Regarding the Lord's Supper (or Communion or the Eucharist) the normal reformed or Calvinistic view is that Jesus Christ is really present in the celebration, but spiritually rather than physically. We don't hold to trans- or consubstantiation. I think that Zwingli was the only prominent reformer who held to the view that Communion was merely symbolic.

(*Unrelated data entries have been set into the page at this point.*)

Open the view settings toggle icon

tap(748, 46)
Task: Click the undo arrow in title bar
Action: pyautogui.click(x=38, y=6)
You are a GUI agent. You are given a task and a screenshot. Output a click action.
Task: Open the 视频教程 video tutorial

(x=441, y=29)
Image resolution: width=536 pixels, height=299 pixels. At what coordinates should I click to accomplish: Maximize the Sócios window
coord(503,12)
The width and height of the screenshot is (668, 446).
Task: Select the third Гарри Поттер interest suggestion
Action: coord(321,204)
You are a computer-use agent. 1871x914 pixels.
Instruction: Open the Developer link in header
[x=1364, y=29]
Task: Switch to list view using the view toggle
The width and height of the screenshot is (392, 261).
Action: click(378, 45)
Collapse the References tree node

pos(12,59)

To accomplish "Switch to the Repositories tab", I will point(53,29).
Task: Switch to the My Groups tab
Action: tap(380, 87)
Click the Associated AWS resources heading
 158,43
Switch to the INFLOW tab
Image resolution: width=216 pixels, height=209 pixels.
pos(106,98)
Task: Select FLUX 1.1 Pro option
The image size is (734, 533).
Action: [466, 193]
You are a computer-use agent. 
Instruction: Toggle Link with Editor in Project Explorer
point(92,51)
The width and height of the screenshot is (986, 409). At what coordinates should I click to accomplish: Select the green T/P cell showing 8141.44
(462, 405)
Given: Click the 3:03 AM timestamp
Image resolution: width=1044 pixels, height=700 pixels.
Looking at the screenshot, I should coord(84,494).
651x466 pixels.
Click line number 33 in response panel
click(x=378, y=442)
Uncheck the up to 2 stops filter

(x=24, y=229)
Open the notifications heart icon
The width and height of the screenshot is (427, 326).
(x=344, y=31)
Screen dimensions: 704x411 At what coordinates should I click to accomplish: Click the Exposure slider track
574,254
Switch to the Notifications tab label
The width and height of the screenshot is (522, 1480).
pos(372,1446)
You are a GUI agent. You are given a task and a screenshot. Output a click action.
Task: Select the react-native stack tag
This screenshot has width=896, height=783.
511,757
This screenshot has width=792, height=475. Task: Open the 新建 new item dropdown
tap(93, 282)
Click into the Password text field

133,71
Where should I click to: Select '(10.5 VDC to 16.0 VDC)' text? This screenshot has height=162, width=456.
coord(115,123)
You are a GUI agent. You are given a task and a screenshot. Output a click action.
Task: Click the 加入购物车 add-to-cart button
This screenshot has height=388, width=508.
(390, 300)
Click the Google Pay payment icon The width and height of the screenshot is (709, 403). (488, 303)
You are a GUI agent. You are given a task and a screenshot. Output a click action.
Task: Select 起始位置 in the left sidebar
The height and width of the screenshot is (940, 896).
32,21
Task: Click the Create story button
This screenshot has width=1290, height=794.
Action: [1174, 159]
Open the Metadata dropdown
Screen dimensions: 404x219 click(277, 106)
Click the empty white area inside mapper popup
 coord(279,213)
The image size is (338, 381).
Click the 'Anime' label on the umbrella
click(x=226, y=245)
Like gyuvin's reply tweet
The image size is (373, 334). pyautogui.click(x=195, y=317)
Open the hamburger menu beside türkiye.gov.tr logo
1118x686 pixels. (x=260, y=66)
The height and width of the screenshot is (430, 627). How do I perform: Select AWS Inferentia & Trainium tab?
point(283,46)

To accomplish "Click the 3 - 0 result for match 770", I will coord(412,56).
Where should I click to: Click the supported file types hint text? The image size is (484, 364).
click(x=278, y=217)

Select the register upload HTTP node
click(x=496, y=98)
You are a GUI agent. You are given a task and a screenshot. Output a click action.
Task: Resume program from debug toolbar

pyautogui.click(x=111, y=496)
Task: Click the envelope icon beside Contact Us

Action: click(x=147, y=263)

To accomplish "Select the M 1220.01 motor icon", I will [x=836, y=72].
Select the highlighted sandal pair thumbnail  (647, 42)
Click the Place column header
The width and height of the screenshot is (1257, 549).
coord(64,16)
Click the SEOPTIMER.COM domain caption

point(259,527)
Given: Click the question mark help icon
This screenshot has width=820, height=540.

As for it being only a small step from Calvinism to the Anabaptists, I wish you would elaborate. When I first read that sentence, I had a sensation like hearing fingernails on a chalkboard :) That notion sounds really wrong to this Calvinist, but perhaps you have spotted something I missed.

Chuck

S. T. Karnick said...

Thanks, Chuck, for your comments. Mike has sent me some useful references, which I intend to pursue in the months ahead.—STK

Evanston2 said...

Here are some late comments, a bit unfair since I am commenting several months after the original post. Nonetheless, these are not minor matters and ought to be addressed:
- the Bible teaches that we resist the Spirit, it does not teach that we sanctify ourselves and I have never heard such from evangelicals nor fundamentalists
- our sanctification results in a lack of repeated, habitual sin as God changes us; sin just loses its allure, but this does not mean we do not sin or even that we do not sin frequently (I do so but thank God in amazement at how He has raised my awareness of sin), and while evangelicals and fundamentalists certainly value the "fruit" of one's lifestyle I have not seen the frantic legalism that is implied by posters like Mike
- self-identified evangelicals are often NOT Bible-believing, take the entire denomination of “Evangelical Lutheran Church of America” for starters. I know this is a harsh comment, but they now raise their own preferences over the Word, see homosexuality and "women's" issues
- works and lifestyle DO matter and those like Mike who say they are “freed” from an “obsession” may wish to elaborate on what practices constitute an obsession. I expect he means one is freed from all obsessions EXCEPT a growing devotion to God that gives us true freedom in Christ. This freedom IS reflected in real “fruit” – a renewing of the mind and sanctification in this life
- Mike is right that Calvinism does not render the sacraments into empty symbols
- Catholicism emphasizes the sacraments without Biblical content. This may seem to be an unfair characterization but I grew up in the church enough to know that there is reliance on the MANY "Magic Moments" in the sacraments and not reliance on the Word. This is not how Catholicism is described in the journals, it is how it is practiced, at least in America.